Confessio: voir la réalité dans la lumière de Dieu, comprendre qu'au fond nos réalités dépendent de notre relation avec notre Créateur et Rédempteur, et aller ainsi à la vérité, à la vérité qui sauve. Saint Augustin, en se référant au chapitre 3 de l'Évangile selon saint Jean, définit l'acte de la confession chrétienne comme "faire la vérité, aller à la lumière". C'est seulement en voyant nos fautes dans la lumière de Dieu, l'insuffisance de notre relation avec Lui, que nous marchons à la lumière de la vérité. Et seule la vérité sauve. Œuvrons finalement dans la vérité: confesser réellement dans cette profondeur de la lumière de Dieu, c'est faire la vérité.
C'est la première signification du mot confessio, confession des péchés, reconnaissance de la culpabilité qui résulte de notre relation manquée avec Dieu. Mais il y a une seconde signification du mot confession, c'est celle de remercier Dieu, glorifier Dieu, témoigner Dieu. Nous pouvons reconnaître la vérité de notre être parce qu'il y a la réponse divine. Dieu ne nous a pas laissés seuls avec nos péchés; même lorsque notre relation avec Sa majesté est entravée, Il ne se retire pas, mais Il vient et nous prend par la main. C'est pourquoi confessio c'est le témoignage de la bonté de Dieu, c'est l'évangélisation. Nous pourrions dire que la seconde dimension du mot confessio est identique à l'évangélisation.
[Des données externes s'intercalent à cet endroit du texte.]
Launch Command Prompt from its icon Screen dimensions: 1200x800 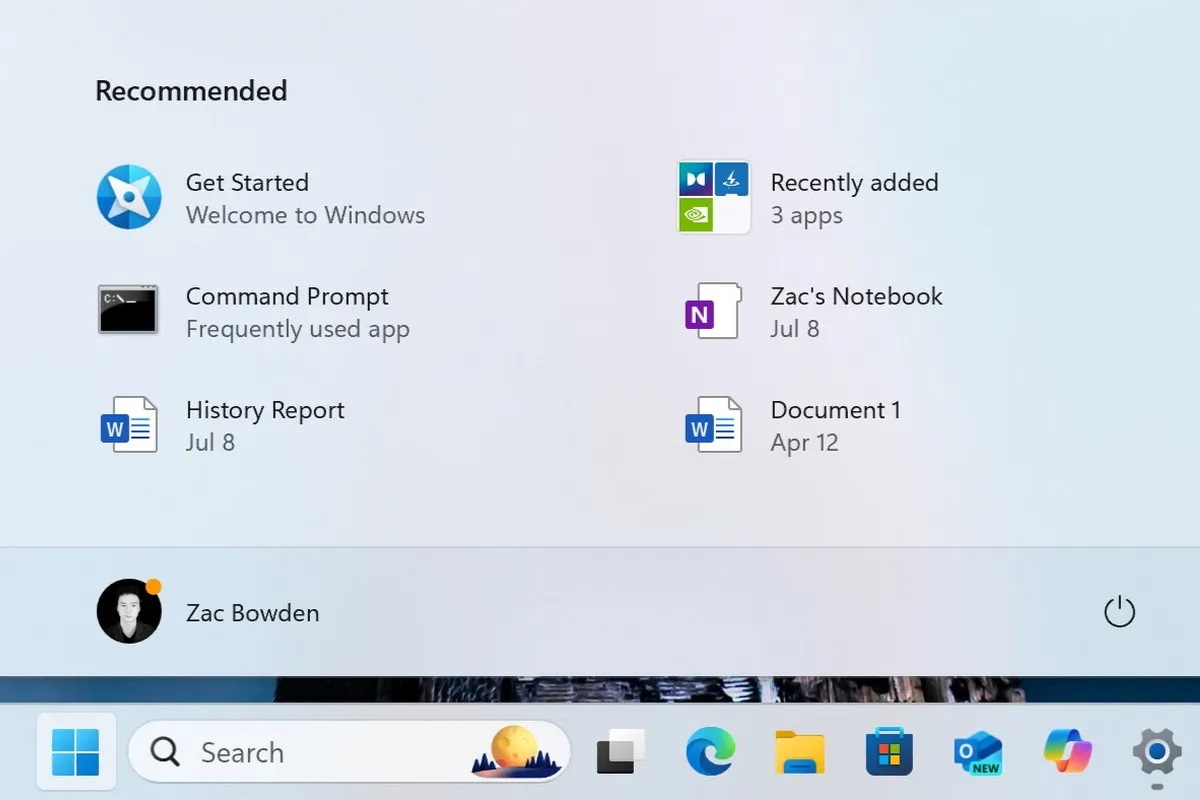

Nous le voyons le jour de la Pentecôte, lorsque saint Pierre, dans son discours, d'une part accuse les personnes coupables - vous avez tué le saint et le juste -, mais, en même temps, il dit: ce Saint est ressuscité et vous aime, Il vous prend dans ses bras, vous appelle à lui appartenir dans la repentance et dans le baptême, tout comme dans la communion de son Corps. Dans la lumière de Dieu, confesser devient nécessairement annoncer Dieu, évangéliser et ainsi rénover le monde.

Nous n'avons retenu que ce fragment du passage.